Here is my way of doing with Scanner;
import java.util.Scanner;
public class spilt {
public static void main(String[] args)
{
Scanner input = new Scanner(System.in);
System.out.print("Enter the String to be Spilted : ");
String st = input.nextLine();
Scanner str = new Scanner(st);
while (str.hasNext())
{
System.out.println(str.next());
}
}
}
Hope it Helps!!!!!

public class StringWitoutPre {
public static void main(String[] args) {
String str = "md taufique reja";
int len = str.length();
char ch[] = str.toCharArray();
String tmp = " ";
boolean flag = false;
for (int i = 0; i < str.length(); i++) {
if (ch[i] != ' ') {
tmp = tmp + ch[i];
flag = false;
} else {
flag = true;
}
if (flag || i == len - 1) {
System.out.println(tmp);
tmp = " ";
}
}
}
}

In Java8 we can use Pattern and get the things done in more easy way.
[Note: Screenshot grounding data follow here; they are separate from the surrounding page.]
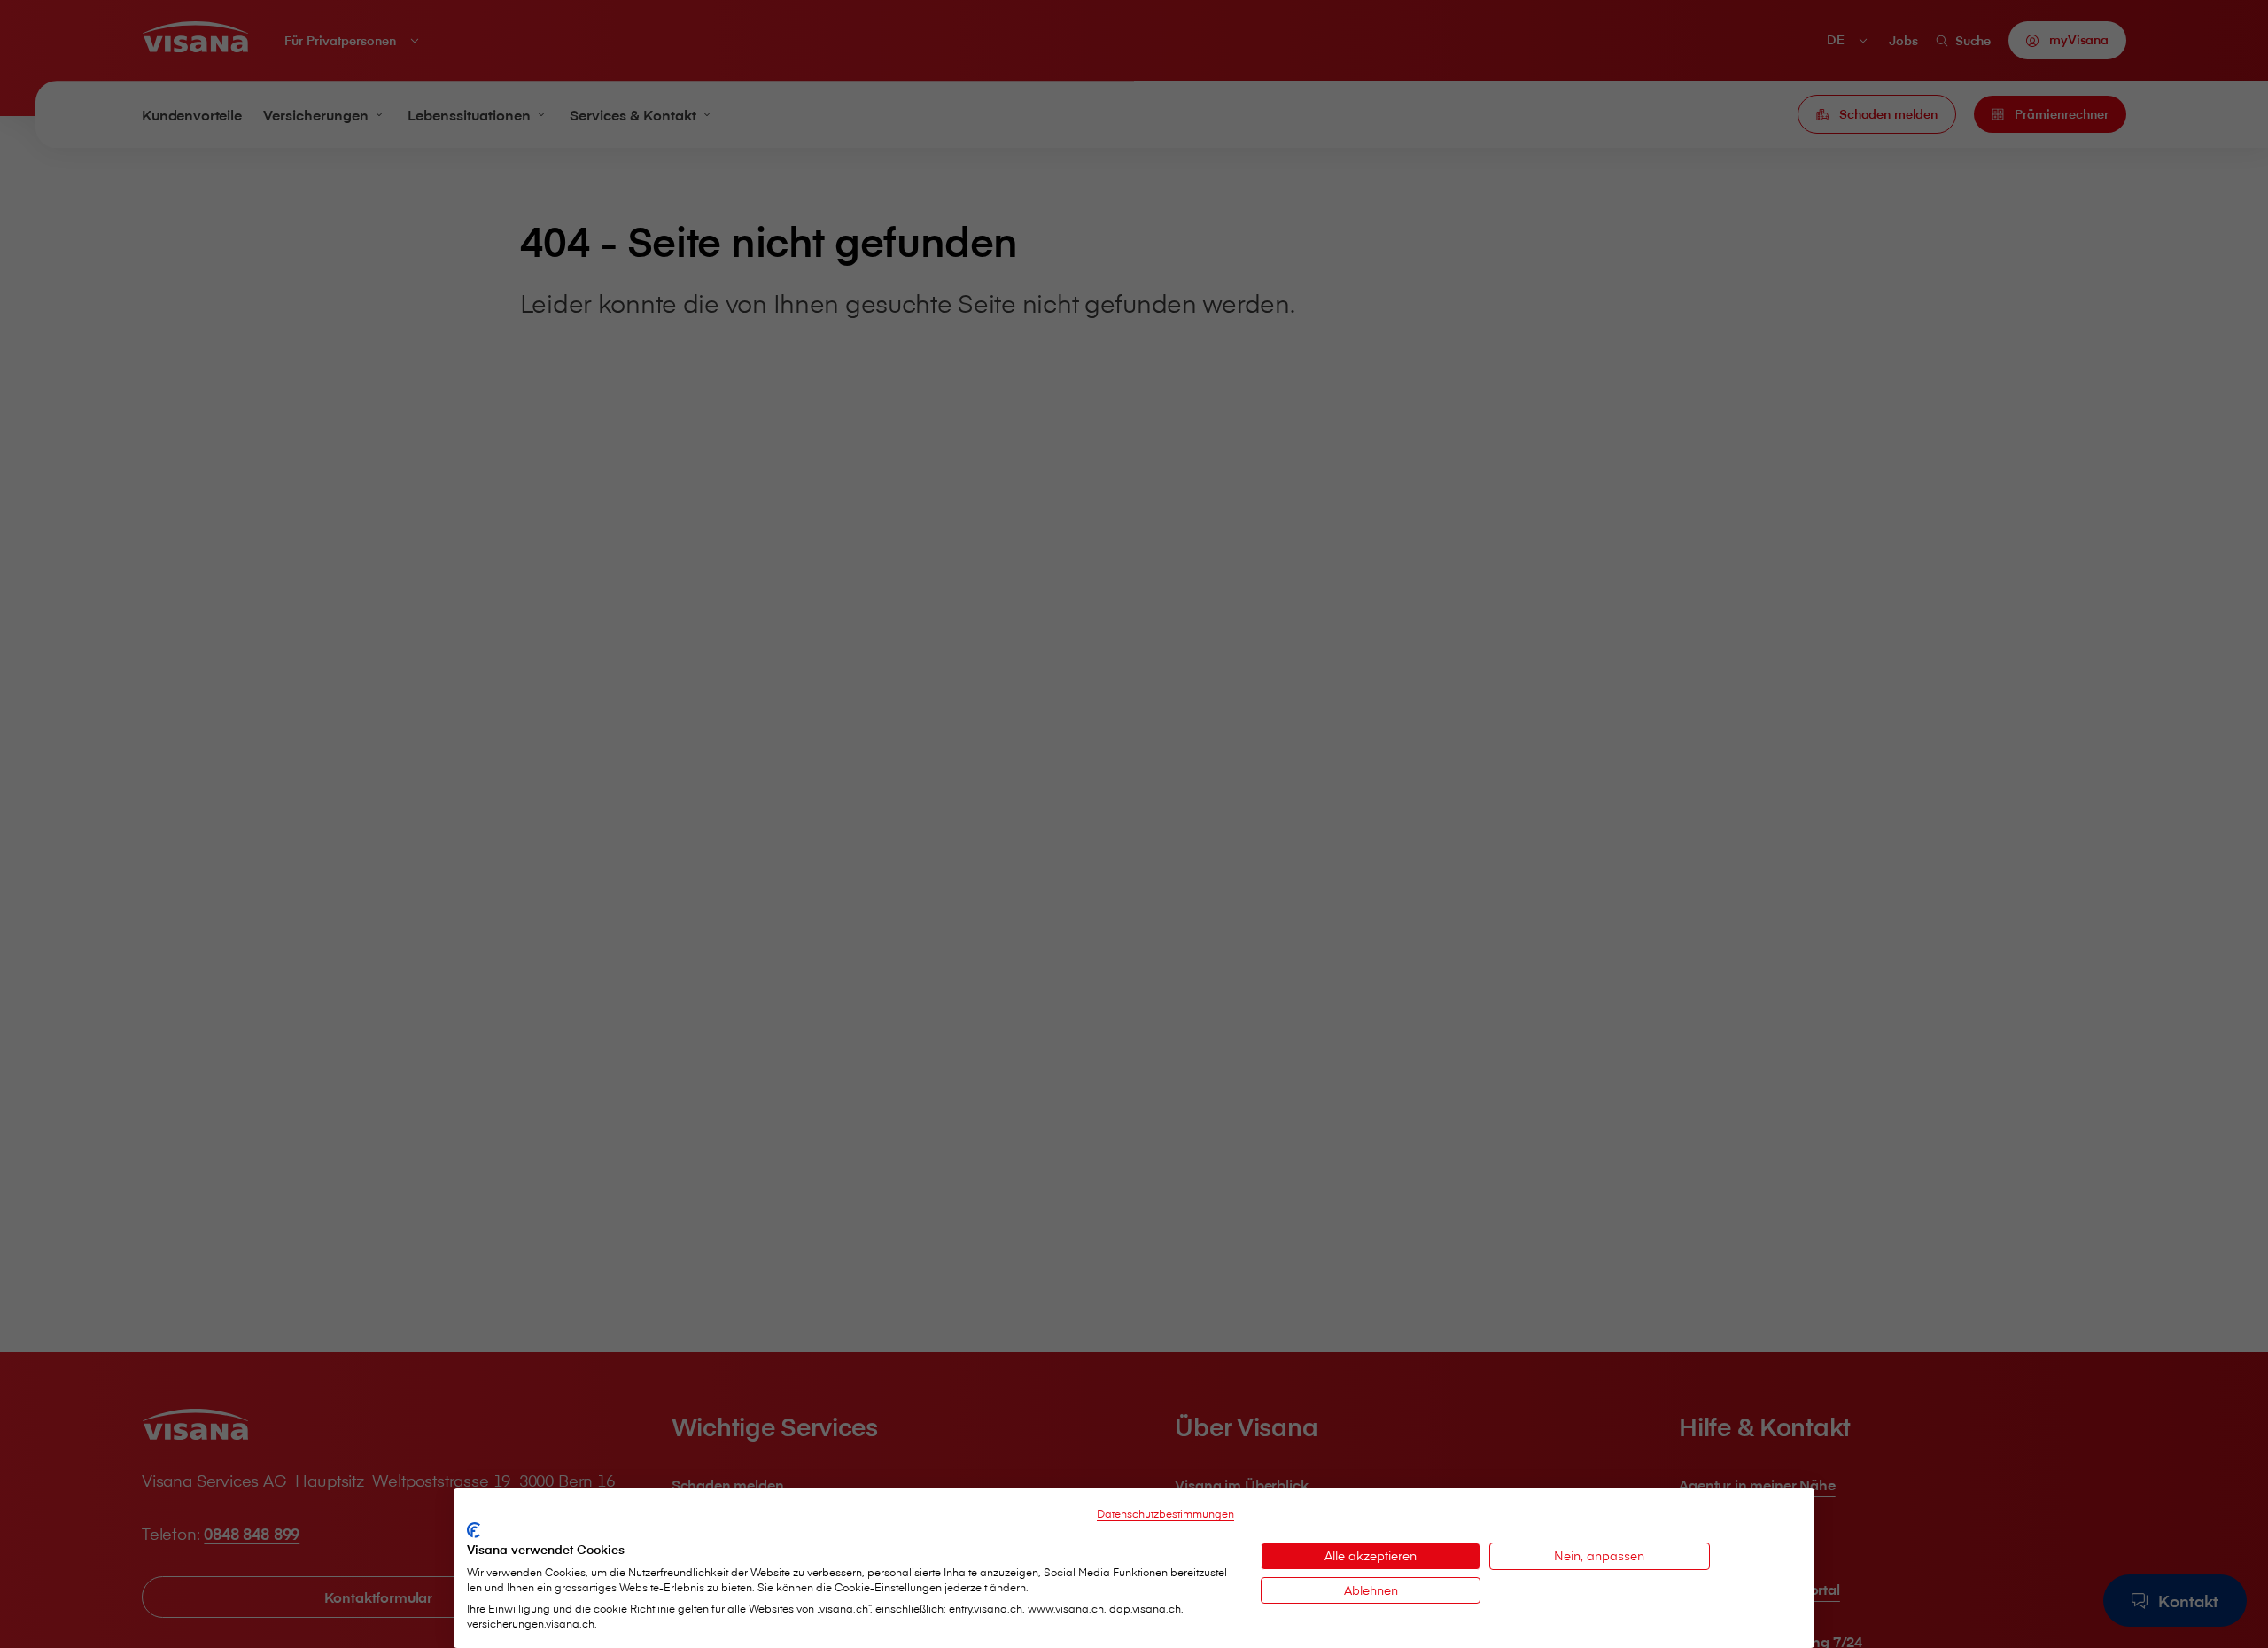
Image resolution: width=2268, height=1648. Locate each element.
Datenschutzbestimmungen (1165, 1513)
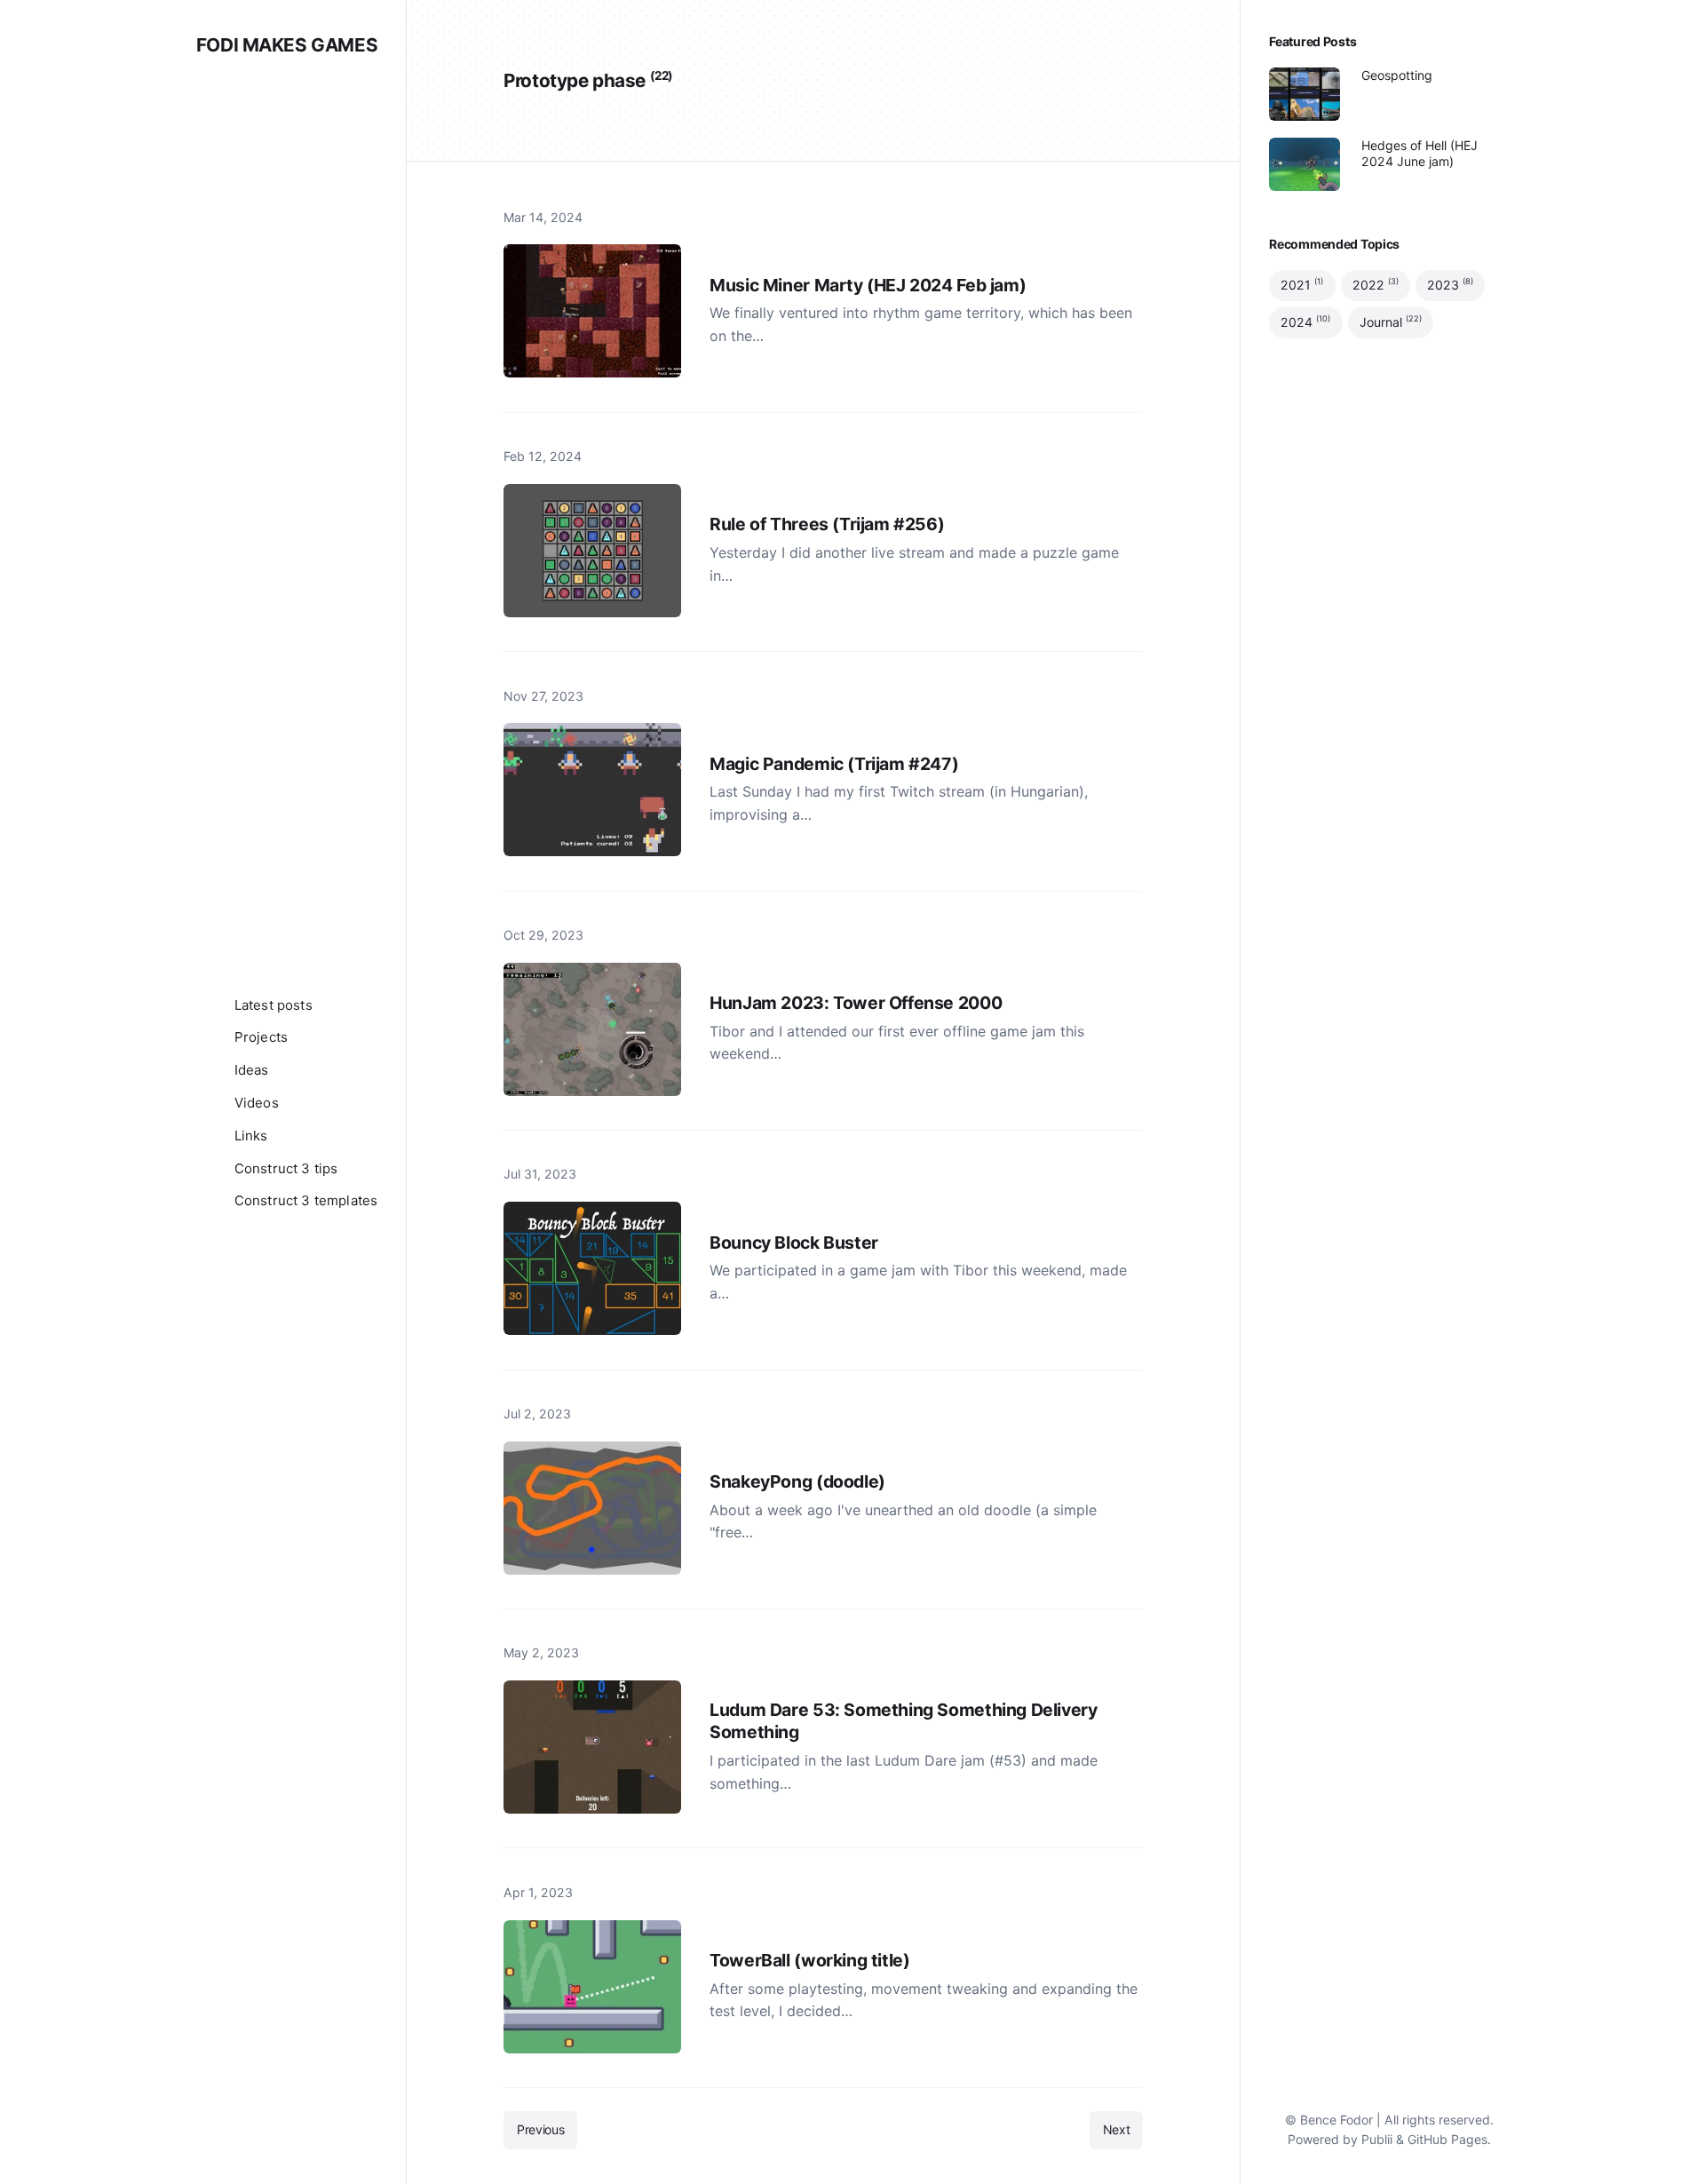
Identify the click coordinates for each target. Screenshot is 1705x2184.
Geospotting (1396, 75)
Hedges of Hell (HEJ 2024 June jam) (1419, 153)
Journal (1391, 322)
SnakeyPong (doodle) (797, 1481)
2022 (1375, 285)
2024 (1305, 322)
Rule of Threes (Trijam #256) (827, 524)
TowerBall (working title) (809, 1960)
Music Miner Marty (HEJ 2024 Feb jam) (868, 285)
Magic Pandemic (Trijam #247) (834, 763)
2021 (1302, 285)
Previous (540, 2129)
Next (1116, 2129)
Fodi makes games (286, 45)
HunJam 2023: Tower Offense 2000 (856, 1002)
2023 (1450, 285)
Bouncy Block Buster (794, 1242)
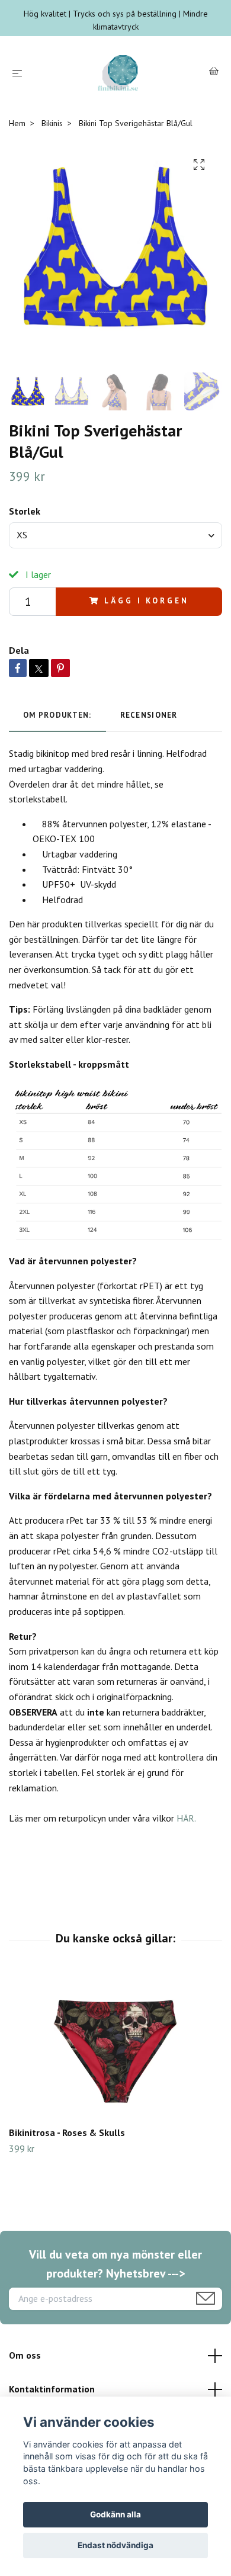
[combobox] (115, 535)
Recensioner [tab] (149, 715)
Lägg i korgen (146, 601)
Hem (17, 123)
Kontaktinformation (52, 2389)
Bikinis (52, 123)
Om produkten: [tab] (57, 715)
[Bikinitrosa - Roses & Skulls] (115, 2048)
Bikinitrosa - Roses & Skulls (67, 2132)
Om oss (25, 2355)
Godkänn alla (115, 2514)
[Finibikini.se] (118, 73)
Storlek (24, 511)
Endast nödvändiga (115, 2545)
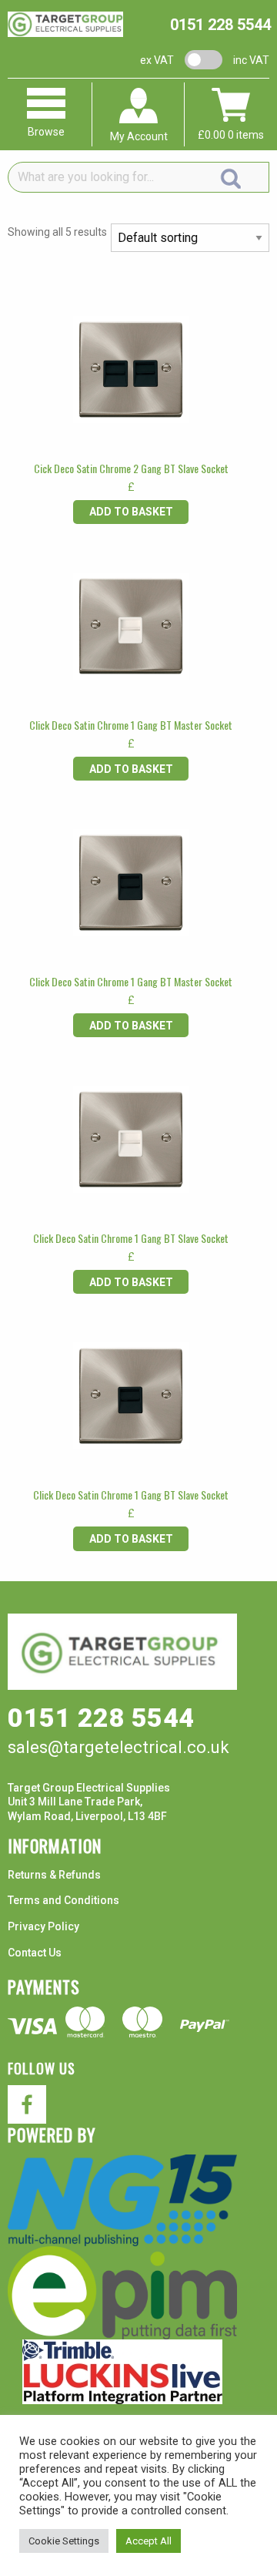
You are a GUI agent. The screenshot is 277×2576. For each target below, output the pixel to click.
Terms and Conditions (63, 1900)
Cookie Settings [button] (63, 2541)
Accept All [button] (148, 2541)
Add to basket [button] (131, 511)
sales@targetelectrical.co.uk (118, 1747)
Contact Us (35, 1952)
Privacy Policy (43, 1926)
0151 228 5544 (220, 24)
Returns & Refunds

Here is the code.
package com.company;
import java.util.regex.Pattern;
public class umeshtest {
public static void main(String a[]) {
String ss = "I'm Testing and testing the new feature";
Pattern.compile(" ").splitAsStream(ss).forEach(s -> System.out.println(s));
}
}

static void splitString(String s, int index) {
char[] firstPart = new char[index];
char[] secondPart = new char[s.length() - index];
int j = 0;
for (int i = 0; i < s.length(); i++) {
if (i < index) {
firstPart[i] = s.charAt(i);
} else {
secondPart[j] = s.charAt(i);
if (j < s.length()-index) {
j++;
}
}
}
System.out.println(firstPart);
System.out.println(secondPart);
}

import java.util.Scanner;
public class Split {
static Scanner in = new Scanner(System.in);
static void printArray(String[] array){
for (int i = 0; i < array.length; i++) {
if(i!=array.length-1)
System.out.print(array[i]+",");
else
System.out.println(array[i]);
}
}
static String delimeterTrim(String str){
char ch = str.charAt(str.length()-1);
if(ch=='.'||ch=='!'||ch==';'){
str = str.substring(0,str.length()-1);
}
return str;
}
private static String [] mySplit(String text, char reg, boolean delimiterTrim) {
if(delimiterTrim){
text = delimeterTrim(text);
}
text = text.trim() + " ";
int massValue = 0;
for (int i = 0; i < text.length(); i++) {
if (text.charAt(i) == reg) {
massValue++;
}
}
String[] splitArray = new String[massValue];
for (int i = 0; i < splitArray.length; ) {
for (int j = 0; j < text.length(); j++) {
if (text.charAt(j) == reg) {
splitArray[i] = text.substring(0, j);
text = text.substring(j + 1, text.length());
j = 0;
i++;
}
}
return splitArray;
}
return null;
}
public static void main(String[] args) {
System.out.println("Enter the sentence :");
String text = in.nextLine();
//System.out.println("Enter the regex character :");
//char regex = in.next().charAt(0);
System.out.println("Do you want to trim the delimeter ?");
String delch = in.next();
boolean ch = false;
if(delch.equalsIgnoreCase("yes")){
ch = true;
}
System.out.println("Output String array is : ");
printArray(mySplit(text,' ',ch));
}
}

Split a string without using split()
static String[] splitAString(String abc, char splitWith){
char[] ch=abc.toCharArray();
String temp="";
int j=0,length=0,size=0;
for(int i=0;i<abc.length();i++){
if(splitWith==abc.charAt(i)){
size++;
}
}
String[] arr=new String[size+1];
for(int i=0;i<ch.length;i++){
if(length>j){
j++;
temp="";
}
if(splitWith==ch[i]){
length++;
}else{
temp +=Character.toString(ch[i]);
}
arr[j]=temp;
}
return arr;
}
public static void main(String[] args) {
String[] arr=splitAString("abc-efg-ijk", '-');
for(int i=0;i<arr.length;i++){
System.out.println(arr[i]);
}
}
}

You cant split with out using split(). Your only other option is to get the strings char indexes and and get sub strings.